No part of our system should be spared from the responsibility to keep people out of jail right now. NYPD’s aggressive, racist policing practices must end. Prosecutors’ and judges’ inclinations toward pretrial detention and jail sentences must change. The mid-pandemic dead-of-night bail reform rollbacks must be repealed. NYPD leadership must stop spreading the falsehood, refuted by their own data, that recent shootings are linked to COVID-related jail and prison releases and bail reform. The parole system must stop jailing people over missed appointments.

And of course, the city must be fully transparent about its handling of the COVID-19 crisis in our jails.
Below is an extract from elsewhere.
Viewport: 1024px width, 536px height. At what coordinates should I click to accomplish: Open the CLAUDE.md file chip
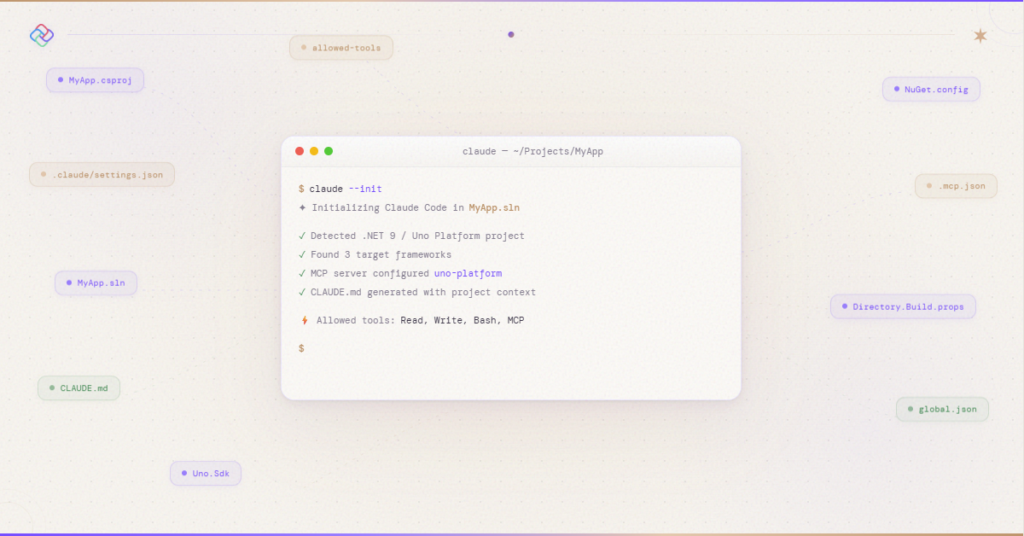[79, 388]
Advocates and the public should be able to understand what’s happening in the jails in real time.

The scourge of COVID-19 isn’t going away anytime soon. The city government’s inability—or unwillingness—to pursue a meaningful level of jail testing throughout this pandemic should be the final straw. If anyone believed that New York City’s government would provide sufficient resources for the jails to weather this unprecedented and ongoing health crisis, that illusion has been shattered.

The only way to protect the public’s health and the lives of those imprisoned and working in our jails is to immediately release many more people and keep them out.

If we don’t, all our sacrifices to date could be for naught. And Black communities will again bear the worst of the burden.

We know those in power can act urgently when they choose. We hope they do not instead merely stand and watch.